Julie built the part slowly. She had speech tricks that had to be corrected. I have seldom known anyone so eager to meet another person’s ideas. She was afraid of the first scene, where Sally deliberately parades all her outrageousness. She said she could play it if she were wearing pink tights. I used that phrase as a constant reminder to her, and I sent her a pair of them as an opening night present. She defied the kind of direction I was used to giving older actresses. She never permitted me to give her a reading or an inflection—she said the result would be that she would merely imitate me. I had to find synonyms, other lines and situations to describe what I wanted. She is not a technical actress. There was a scene (subsequently cut) where she had to dress during a speech. I wanted certain laughs timed to fit the fastening of buttons. I tried to add some waste lines to give her more time. She begged me not to. She is not the sort of actress who can put on gloves with the words timed to each finger. She has to become the character, not act it. I gave in to her. You cannot force an actress to use a foreign method.
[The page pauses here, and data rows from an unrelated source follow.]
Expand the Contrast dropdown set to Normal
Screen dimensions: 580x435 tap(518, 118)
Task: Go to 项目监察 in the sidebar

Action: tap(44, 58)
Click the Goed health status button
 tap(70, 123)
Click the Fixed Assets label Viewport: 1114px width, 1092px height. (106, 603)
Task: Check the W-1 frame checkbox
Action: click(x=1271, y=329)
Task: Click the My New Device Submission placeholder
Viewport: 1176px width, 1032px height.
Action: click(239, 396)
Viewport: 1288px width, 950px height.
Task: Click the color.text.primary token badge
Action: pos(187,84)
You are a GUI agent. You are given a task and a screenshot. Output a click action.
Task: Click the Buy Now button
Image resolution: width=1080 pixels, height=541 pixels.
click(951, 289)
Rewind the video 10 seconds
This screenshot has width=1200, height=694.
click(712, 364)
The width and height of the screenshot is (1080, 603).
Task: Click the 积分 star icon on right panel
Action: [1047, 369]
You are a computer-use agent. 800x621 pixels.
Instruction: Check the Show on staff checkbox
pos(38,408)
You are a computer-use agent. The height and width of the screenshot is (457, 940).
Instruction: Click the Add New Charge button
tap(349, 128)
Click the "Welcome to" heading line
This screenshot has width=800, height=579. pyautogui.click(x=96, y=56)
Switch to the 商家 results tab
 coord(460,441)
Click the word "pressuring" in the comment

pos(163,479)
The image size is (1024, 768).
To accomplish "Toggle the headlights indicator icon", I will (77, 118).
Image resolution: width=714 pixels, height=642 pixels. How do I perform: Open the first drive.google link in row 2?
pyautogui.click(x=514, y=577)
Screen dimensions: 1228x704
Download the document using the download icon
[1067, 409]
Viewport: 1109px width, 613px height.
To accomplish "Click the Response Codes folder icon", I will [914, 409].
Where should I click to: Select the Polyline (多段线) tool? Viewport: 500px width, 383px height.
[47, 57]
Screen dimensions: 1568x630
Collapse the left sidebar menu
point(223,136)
She never stopped working. No amount of rehearsal was too much for her. (Every great actress I have ever known has had the same willingness to work.) She seemed to have no existence outside her part. I still do not know what Julie is really like except that she is honest and resolute and desperately truthful, and that she will respect anyone who knows what he wants and who works honestly to achieve it. I am very fond of her. I know that so long as what she is after is within her range, she will end by getting it. Comedy is her hardest work. She has great admirations (oddly, for movie stars as well as actors—she spent last summer among the movie stars, making Member of the Wedding, her first film for Columbia Pictures), great loyalties and amazing intensity, as well as a kind of luminous innocence.
These are the qualities I would always remember in casting her. I would like to see her play Saint Joan, Hedvig in The Wild Duck, Irina in The Three Sisters, Nina in The Seagull, Barrie’s Mary Rose—all parts in which a transparency of mind is essential. She has a terrific power. I have entered the Empire Theatre, and before I have reached the back of the orchestra I have heard her voice, full-charged with intensity, pulling me to my place. She is as truthful in her work as she is in life. She is never afraid of being unpleasant in a part—never afraid of anything, except of not being honest and sincere. What more can one want from an actress?